10.10.11 03:03:57,937 [0x0-0x96096].org.gnome.vinagre: /Applications/Vinagre.app/Contents/MacOS/Vinagre: line 118: de: Permission denied
10.10.11 03:03:57,967 [0x0-0x96096].org.gnome.vinagre: dyld: Symbol not found: _iconv
10.10.11 03:03:57,967 [0x0-0x96096].org.gnome.vinagre: Referenced from: /usr/lib/libcups.2.dylib
10.10.11 03:03:57,967 [0x0-0x96096].org.gnome.vinagre: Expected in: ///Applications/Vinagre.app/Contents/Resources/lib/libiconv.2.dylib
10.10.11 03:03:57,967 [0x0-0x96096].org.gnome.vinagre: in /usr/lib/libcups.2.dylib

masc a dit…

I can confirm the libiconv error on lion.

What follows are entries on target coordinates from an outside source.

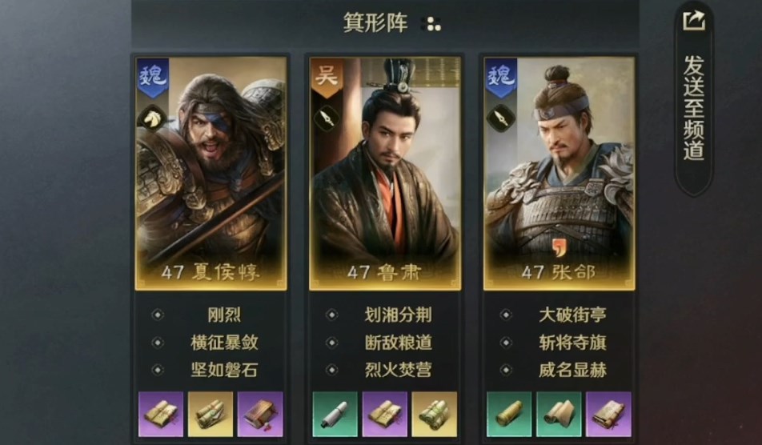Image resolution: width=762 pixels, height=445 pixels.
Task: Select the 大破街亭 skill entry
Action: 572,315
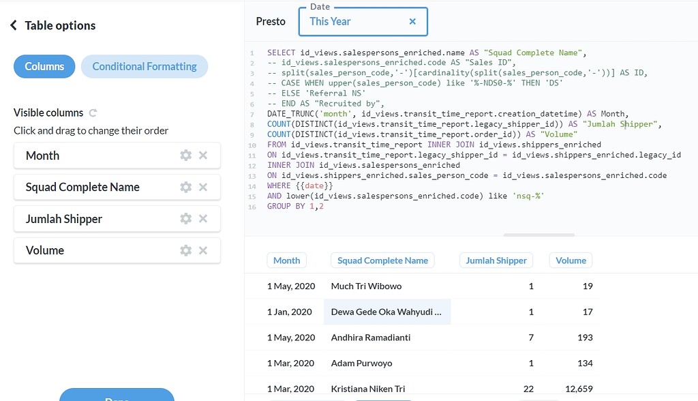Viewport: 698px width, 401px height.
Task: Click the Month header in results table
Action: (x=286, y=260)
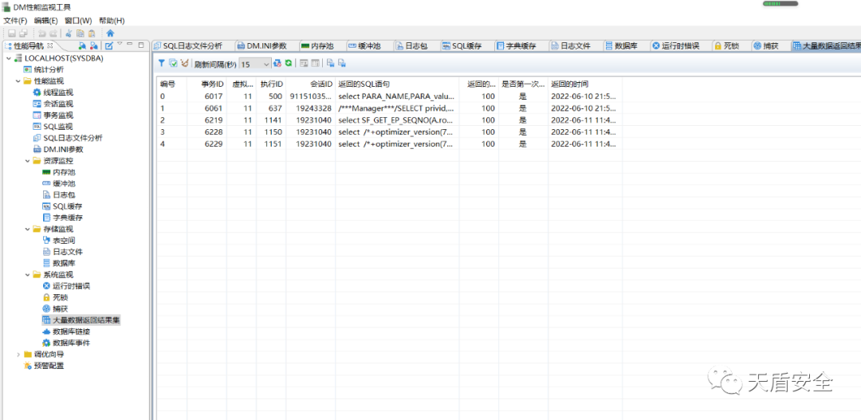Viewport: 861px width, 420px height.
Task: Open 线程监视 in the navigation tree
Action: click(x=57, y=92)
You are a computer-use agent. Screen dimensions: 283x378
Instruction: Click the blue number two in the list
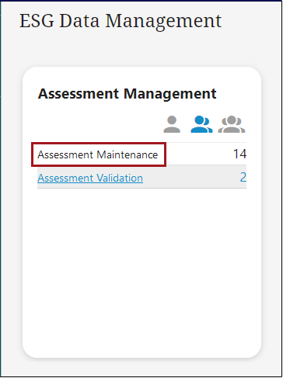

10.10.11 03:03:57,937 [0x0-0x96096].org.gnome.vinagre: /Applications/Vinagre.app/Contents/MacOS/Vinagre: line 118: de: Permission denied
10.10.11 03:03:57,967 [0x0-0x96096].org.gnome.vinagre: dyld: Symbol not found: _iconv
10.10.11 03:03:57,967 [0x0-0x96096].org.gnome.vinagre: Referenced from: /usr/lib/libcups.2.dylib
10.10.11 03:03:57,967 [0x0-0x96096].org.gnome.vinagre: Expected in: ///Applications/Vinagre.app/Contents/Resources/lib/libiconv.2.dylib
10.10.11 03:03:57,967 [0x0-0x96096].org.gnome.vinagre: in /usr/lib/libcups.2.dylib

Christophe a dit…

@masc: I think this is a known issue in gtk-osx and is being discussed on their mailing list, http://sourceforge.net/mailarchive/forum.php?thread_name=BF13A130-7A29-4FF9-B1A4-7824036778DF%40ceridwen.us&forum_name=gtk-osx-devs might be relevant.
This means the package will need to get rebuilt...

Christophe a dit…

@Tryggvi Larusson
For your question on making the changes publically available, I think
I merged all of them to spice-gtk, any uncommitted stuff would be in
https://gitorious.org/~teuf/spice-gtk/teuf-spice-gtk/commits/osx
Vinagre needed one patch that wasn't merged, it can be found at
https://gitorious.org/~teuf/vinagre/vinagre-teuf/commit/23b296a40572fbc525dc24a3
334f8b80e7c696a0
And the moduleset I used for the builds is
http://cgit.freedesktop.org/~teuf/spice-jhbuild/log/?h=osx

Last but not least, spice-gtk is divided in 2 parts, a glib part handling
all the low-level network interaction with a spiced VM, which sends drawing
information to a separate gtk part which handles the drawing. So maybe
reusing this glib part, but doing drawing and event handling using
cocoa/core graphics/... wouldn't be too hard. I don't know much about osx
development, so maybe this is just wishful thinking :)

rolandw a dit…

Has there been any progress anywhere with the OS X Spice client that resolves the libiconv issue?

Christophe a dit…

Nope, I didn't get a chance yet to spend some time on that. I really should try to get a remote-viewer osx build going though...

Ben Chapman a dit…

Thanks for the work so far. I was wondering if you had any time to update the client for OSX Lion? Many thanks! Ben

Christophe a dit…

Hey Ben, not yet unfortunately. I'm planning to spend time on it after GUADEC (ie in August), we'll see if this works out as expected ;)

Martin a dit…

I'm very much looking forward to your implementation for OSX Lion!

Anonyme a dit…

I also am looking forward to you updating your code to work with Lion. OSX is really missing a Spice client, so right now it's yours or nothing!